::: Record excerpts
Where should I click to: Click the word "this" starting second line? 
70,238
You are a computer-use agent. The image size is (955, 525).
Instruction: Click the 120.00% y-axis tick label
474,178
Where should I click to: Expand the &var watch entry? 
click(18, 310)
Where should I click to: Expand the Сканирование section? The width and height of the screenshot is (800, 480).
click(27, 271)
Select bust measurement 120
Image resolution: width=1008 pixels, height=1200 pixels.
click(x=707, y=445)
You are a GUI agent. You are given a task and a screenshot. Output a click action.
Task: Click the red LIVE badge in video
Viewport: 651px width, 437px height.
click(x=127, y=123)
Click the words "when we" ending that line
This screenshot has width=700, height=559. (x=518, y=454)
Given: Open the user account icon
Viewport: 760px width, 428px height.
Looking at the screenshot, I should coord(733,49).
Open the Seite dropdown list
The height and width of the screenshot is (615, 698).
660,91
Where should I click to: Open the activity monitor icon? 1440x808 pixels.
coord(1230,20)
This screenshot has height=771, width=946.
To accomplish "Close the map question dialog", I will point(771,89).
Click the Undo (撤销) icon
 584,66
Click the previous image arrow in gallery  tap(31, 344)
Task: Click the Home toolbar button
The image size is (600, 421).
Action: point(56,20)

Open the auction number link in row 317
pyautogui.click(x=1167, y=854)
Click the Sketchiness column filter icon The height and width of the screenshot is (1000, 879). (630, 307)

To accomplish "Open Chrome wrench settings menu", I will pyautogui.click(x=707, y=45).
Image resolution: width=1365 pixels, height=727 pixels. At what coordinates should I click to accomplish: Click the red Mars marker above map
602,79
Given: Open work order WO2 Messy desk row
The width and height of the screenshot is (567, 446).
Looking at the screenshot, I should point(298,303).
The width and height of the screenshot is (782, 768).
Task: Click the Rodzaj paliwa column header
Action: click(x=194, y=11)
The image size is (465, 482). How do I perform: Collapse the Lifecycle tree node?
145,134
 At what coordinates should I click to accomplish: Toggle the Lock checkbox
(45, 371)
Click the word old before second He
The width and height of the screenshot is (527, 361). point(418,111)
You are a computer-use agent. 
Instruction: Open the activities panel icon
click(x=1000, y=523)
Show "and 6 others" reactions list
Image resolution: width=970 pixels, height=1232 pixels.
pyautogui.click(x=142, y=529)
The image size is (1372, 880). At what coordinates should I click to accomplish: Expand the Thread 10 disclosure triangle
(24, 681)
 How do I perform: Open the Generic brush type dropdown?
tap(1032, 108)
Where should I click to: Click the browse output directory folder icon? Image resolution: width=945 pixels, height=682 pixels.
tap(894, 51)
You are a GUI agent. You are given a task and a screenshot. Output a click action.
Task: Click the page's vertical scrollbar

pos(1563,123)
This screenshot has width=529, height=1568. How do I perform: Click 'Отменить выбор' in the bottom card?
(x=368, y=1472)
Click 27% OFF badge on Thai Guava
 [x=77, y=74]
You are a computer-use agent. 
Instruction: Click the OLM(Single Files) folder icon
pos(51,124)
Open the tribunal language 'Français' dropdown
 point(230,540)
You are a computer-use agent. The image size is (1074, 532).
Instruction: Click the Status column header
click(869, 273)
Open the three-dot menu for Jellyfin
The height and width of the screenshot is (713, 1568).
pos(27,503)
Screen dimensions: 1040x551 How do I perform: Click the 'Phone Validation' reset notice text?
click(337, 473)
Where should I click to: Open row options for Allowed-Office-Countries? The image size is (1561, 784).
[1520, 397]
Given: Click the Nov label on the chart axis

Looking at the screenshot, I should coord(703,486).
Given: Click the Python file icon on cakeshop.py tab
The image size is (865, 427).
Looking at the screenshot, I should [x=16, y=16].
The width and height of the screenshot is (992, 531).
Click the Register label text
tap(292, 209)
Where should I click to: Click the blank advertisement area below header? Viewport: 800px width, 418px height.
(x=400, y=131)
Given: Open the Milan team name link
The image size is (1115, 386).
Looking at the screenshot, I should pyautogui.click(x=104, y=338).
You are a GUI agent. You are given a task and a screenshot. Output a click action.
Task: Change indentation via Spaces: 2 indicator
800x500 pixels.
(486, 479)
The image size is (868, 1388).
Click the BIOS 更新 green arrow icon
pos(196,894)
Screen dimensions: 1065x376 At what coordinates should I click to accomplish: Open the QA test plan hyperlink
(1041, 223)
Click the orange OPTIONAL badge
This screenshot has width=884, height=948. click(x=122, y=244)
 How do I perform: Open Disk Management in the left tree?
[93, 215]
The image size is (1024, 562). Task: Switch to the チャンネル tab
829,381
::::::
_Goal of the exercise_. Here, the lines to copy run from the one containing "Task: Change indentation" to the final line of the listing; copy them exactly and nothing else.

_Task output_.
Task: Change indentation via Spaces: 2 indicator
800x500 pixels.
(486, 479)
The image size is (868, 1388).
Click the BIOS 更新 green arrow icon
pos(196,894)
Screen dimensions: 1065x376 At what coordinates should I click to accomplish: Open the QA test plan hyperlink
(1041, 223)
Click the orange OPTIONAL badge
This screenshot has width=884, height=948. click(x=122, y=244)
 How do I perform: Open Disk Management in the left tree?
[93, 215]
The image size is (1024, 562). Task: Switch to the チャンネル tab
829,381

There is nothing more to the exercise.